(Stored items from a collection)
*** Block opens ***
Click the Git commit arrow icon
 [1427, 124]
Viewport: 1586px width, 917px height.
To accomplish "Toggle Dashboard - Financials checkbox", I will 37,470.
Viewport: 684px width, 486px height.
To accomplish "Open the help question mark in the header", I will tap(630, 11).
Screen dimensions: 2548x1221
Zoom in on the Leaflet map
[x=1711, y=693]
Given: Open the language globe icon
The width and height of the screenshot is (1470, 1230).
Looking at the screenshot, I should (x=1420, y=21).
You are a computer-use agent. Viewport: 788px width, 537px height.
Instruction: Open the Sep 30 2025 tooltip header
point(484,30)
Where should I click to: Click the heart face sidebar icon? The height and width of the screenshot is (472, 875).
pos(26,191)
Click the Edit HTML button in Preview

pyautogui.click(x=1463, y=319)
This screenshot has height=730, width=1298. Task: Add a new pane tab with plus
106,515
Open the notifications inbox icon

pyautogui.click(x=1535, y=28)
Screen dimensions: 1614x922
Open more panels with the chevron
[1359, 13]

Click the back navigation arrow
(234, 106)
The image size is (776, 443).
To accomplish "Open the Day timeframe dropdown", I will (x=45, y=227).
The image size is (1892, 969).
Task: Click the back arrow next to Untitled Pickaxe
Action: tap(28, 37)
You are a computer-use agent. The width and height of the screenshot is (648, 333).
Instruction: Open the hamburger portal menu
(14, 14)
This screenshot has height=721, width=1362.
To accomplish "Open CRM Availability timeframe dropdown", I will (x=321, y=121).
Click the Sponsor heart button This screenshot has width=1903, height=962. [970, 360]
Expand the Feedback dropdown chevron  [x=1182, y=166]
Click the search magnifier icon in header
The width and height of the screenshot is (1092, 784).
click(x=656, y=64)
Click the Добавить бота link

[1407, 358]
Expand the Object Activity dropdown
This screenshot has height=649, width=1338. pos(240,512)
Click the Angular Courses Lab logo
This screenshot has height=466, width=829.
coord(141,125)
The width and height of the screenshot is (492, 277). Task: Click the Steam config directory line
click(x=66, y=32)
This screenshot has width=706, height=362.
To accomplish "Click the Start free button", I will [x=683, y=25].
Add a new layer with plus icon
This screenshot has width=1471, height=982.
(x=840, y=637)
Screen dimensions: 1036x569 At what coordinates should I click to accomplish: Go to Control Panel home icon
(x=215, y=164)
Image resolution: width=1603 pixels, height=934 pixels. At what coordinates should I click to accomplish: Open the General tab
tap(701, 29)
*** Block closes ***
ASSIGNMENT -> How many lines in these records hold the string "Viewport"? Reply with the number alone.

WRITTEN ANSWER -> 3